# To do:
Lay out the items as a two-column CSV with the columns "item" and "answer", one row per item, putting each field in quotation marks and turning line breaks into spaces. Begin at the start of the items and stop after the line that contains "[x=31, y=220]".
** START Listed entries **
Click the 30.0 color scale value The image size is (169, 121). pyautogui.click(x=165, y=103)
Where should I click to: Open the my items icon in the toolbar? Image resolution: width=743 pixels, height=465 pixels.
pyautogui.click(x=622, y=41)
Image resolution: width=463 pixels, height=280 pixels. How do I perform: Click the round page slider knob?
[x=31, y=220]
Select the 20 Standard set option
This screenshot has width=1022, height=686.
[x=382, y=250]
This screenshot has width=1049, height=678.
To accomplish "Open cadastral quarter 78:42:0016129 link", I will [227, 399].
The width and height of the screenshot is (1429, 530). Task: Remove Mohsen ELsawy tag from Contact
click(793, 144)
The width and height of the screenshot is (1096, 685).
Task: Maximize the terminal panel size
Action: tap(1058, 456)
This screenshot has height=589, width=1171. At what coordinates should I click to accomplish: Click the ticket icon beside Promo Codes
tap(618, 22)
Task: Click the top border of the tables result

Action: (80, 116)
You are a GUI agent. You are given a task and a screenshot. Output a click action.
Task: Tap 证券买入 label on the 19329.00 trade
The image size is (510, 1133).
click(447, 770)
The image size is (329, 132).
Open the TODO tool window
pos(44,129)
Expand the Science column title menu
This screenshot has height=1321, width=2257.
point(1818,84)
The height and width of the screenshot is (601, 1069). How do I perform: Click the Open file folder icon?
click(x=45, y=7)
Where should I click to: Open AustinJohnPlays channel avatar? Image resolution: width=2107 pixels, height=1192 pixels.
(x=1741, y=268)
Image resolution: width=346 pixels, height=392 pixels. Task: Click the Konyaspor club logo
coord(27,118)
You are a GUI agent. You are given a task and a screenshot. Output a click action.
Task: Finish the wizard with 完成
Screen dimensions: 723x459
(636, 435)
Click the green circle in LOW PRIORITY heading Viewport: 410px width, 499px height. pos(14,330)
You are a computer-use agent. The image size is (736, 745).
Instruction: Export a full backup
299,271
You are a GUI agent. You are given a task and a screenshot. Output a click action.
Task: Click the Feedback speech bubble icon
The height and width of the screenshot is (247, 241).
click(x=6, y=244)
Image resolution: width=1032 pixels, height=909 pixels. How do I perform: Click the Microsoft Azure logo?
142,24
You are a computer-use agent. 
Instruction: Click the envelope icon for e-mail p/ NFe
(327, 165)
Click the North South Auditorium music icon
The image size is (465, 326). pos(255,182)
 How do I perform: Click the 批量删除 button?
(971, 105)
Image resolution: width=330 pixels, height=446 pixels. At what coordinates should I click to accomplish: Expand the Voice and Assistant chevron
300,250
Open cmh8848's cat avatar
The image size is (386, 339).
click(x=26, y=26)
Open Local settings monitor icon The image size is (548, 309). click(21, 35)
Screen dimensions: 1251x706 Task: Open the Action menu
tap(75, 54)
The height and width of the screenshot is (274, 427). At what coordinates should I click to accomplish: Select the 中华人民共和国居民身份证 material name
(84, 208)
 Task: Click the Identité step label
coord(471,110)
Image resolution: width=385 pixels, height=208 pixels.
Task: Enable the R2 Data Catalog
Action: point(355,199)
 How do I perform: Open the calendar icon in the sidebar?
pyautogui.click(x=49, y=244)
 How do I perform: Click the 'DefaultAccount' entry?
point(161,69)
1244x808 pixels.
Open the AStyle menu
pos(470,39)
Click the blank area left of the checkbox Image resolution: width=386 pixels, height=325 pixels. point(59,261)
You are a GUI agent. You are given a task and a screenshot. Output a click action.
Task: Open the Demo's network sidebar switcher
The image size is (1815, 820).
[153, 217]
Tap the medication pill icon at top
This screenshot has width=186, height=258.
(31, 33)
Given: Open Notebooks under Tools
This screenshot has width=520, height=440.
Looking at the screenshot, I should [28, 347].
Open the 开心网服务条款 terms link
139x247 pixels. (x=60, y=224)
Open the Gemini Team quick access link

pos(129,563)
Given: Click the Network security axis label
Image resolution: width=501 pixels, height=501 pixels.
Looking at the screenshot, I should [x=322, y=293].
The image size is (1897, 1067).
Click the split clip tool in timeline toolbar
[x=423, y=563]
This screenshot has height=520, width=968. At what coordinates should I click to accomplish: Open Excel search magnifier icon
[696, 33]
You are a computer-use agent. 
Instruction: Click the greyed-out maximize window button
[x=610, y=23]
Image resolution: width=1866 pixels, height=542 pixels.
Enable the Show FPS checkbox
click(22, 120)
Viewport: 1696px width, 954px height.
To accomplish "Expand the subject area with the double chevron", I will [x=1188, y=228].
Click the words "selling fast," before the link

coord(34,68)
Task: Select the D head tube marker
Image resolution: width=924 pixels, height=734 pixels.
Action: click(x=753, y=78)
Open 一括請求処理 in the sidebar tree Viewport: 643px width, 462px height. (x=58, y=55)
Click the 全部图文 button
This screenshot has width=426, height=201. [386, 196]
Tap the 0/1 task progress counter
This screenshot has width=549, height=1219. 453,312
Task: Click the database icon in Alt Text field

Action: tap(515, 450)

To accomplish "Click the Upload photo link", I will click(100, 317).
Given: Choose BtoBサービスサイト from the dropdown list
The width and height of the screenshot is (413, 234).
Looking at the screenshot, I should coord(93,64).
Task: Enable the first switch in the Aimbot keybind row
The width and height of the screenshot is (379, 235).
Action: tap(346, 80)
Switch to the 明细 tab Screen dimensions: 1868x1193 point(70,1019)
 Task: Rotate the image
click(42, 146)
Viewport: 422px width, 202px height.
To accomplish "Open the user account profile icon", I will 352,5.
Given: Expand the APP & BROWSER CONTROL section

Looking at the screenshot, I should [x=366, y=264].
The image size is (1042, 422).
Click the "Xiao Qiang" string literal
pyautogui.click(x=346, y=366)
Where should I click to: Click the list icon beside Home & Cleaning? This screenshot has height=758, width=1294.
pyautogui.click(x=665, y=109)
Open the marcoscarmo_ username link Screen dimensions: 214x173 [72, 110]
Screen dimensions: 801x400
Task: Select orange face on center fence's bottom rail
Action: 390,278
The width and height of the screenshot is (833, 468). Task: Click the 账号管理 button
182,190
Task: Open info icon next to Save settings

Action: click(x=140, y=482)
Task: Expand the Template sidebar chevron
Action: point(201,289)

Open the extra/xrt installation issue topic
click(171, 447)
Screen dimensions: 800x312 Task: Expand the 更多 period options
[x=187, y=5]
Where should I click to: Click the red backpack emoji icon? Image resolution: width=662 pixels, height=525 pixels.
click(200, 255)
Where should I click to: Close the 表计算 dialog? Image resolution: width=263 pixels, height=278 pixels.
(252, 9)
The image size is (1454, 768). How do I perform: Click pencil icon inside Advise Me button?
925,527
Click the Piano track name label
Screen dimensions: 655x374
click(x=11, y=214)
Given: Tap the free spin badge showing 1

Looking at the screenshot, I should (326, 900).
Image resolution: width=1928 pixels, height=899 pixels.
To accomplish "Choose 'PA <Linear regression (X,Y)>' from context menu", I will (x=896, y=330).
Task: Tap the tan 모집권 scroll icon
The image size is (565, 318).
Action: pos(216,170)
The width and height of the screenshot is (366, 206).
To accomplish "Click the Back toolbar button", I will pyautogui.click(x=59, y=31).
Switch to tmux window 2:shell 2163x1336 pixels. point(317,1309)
** END Listed entries **
# The reply:
item,answer
"Click the 30.0 color scale value The image size is (169, 121).","pyautogui.click(x=165, y=103)"
"Where should I click to: Open the my items icon in the toolbar? Image resolution: width=743 pixels, height=465 pixels.","pyautogui.click(x=622, y=41)"
"Image resolution: width=463 pixels, height=280 pixels. How do I perform: Click the round page slider knob?","[x=31, y=220]"